SPIA in NJ’s Government Transition Insights Series: Spring 2026 May 20, 2026

SPIA in NJ’s Government Transition Insights Series: Spring 2026


This year, SPIA in NJ embarked on a project to unpack the question: what is a government transition? Students, faculty, and staff held roundtables and discussions to better understand this unique political process that is fundamental to American democracy.

The project was inspired by New Jersey’s own gubernatorial transition, a 78-day endeavor to effectively transition the reins of New Jersey state government from former Governor Phil Murphy’s administration to the new Mikie Sherrill administration. This undertaking  engaged policy experts, government officials, community leaders, and stakeholders committed to helping transform campaign promises into actionable governing principles.

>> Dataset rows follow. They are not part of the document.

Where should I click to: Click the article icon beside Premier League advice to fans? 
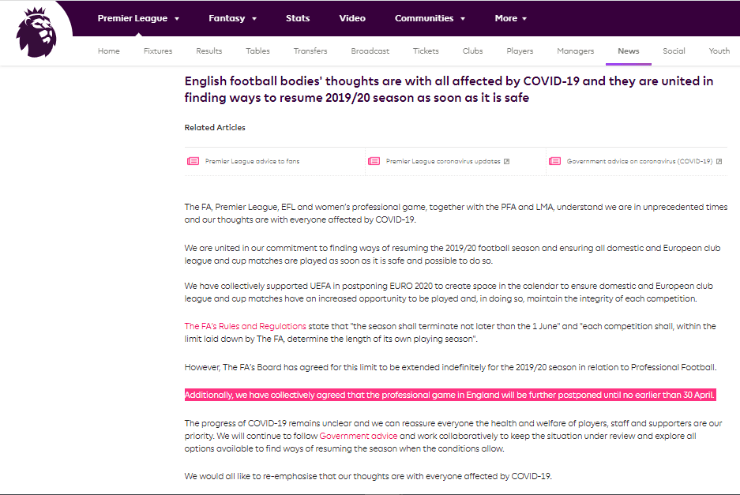pos(193,160)
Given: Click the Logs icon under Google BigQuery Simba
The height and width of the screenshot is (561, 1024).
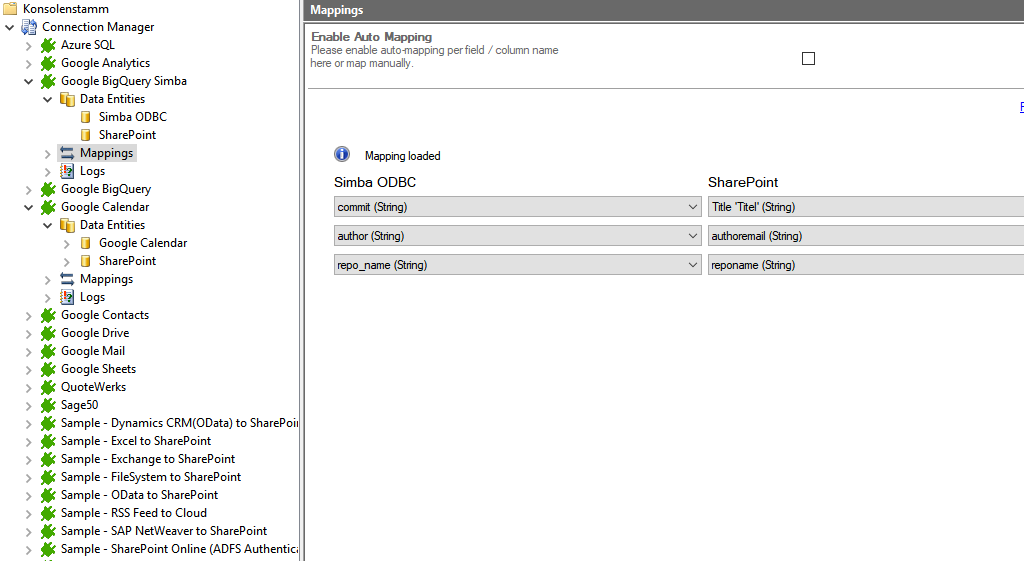Looking at the screenshot, I should 67,171.
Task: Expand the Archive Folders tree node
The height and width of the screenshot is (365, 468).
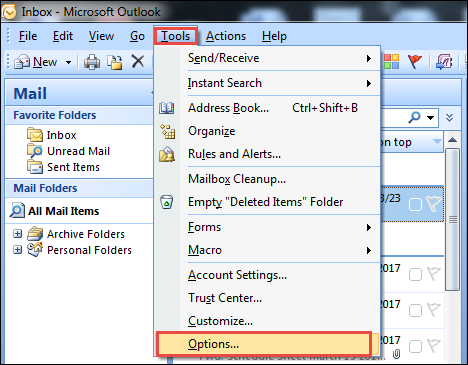Action: 17,234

SPIA in NJ was lucky to kick off its transition project with two veterans of the Sherrill gubernatorial transition team: SPIA’s own Professors Kathryn Edin and Heather Howard. Professor Edin, a leading poverty and child wellbeing researcher jointly appointed to Princeton’s SPIA and Sociology departments, co-chaired Sherrill’s “Kids Mental Health and Online Safety” action team. Professor Howard, a former Commissioner of the New Jersey Department of Health and Senior Services and a Professor of the Practice at SPIA, co-chaired Sherrill’s “Affordable Healthcare: Addressing Washington’s Medicaid Cuts” action team with Chiquita Brooks-LaSure ‘96, former administrator of the Centers for Medicare and Medicaid Services (CMS).

Professors Edin and Howard provided their insights to students in an off-the-record discussion about New Jersey’s gubernatorial transition moderated by SPIA MPA ‘27 Andrew Libraty. They touched on their goals, their day-to-day work on the teams, and the lessons they gleaned from their experience. In response to requests from students who had missed the first event, SPIA in NJ hosted a subsequent session over lunch with Professor Howard.

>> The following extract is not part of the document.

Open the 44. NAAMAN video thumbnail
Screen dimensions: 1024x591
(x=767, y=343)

In a final installment in the series SPIA students benefitted from the insights and lessons learned from another transition veteran, one with experience at both the state and the federal level: SPIA alumnus Richard Bagger ‘82. A longtime New Jersey and national Republican official, Bagger served as former Governor Chris Christie’s first Chief of Staff and later as Executive Director of the Trump-Pence transition in 2016. As Mr. Bagger discussed, his tenure at the latter organization ended abruptly during the well-publicized falling-out between then President-elect Trump and former Governor Christie.

Bagger, who teaches a very popular class on the subject of transitions at Rutgers University, helped students frame transitions, classifying them into three types: new governor, same party; new governor, different party; same governor, same party. He promoted the idea that every transition offers an opportunity for a “fresh start” and a reset in personnel, policy, or both. Importantly, Bagger relayed that gubernatorial transitions also serve as a stakeholder exercise, wherein governors-elect can build the political capital they need to advance their agendas. Ultimately, Bagger’s best advice to students seeking to become government leaders was: speak truth to power and “be willing to be fired.”

So, this fundamental question has only grown: What is a transition and how can it be effective?

Through candid conversations with faculty, alumni, and practitioners facilitated by SPIA in NJ, SPIA students are building a richer understanding of this unique and vital political process. With 36 governors launching transitions at the end of 2026, the lessons drawn from New Jersey's recent experience couldn't be more timely.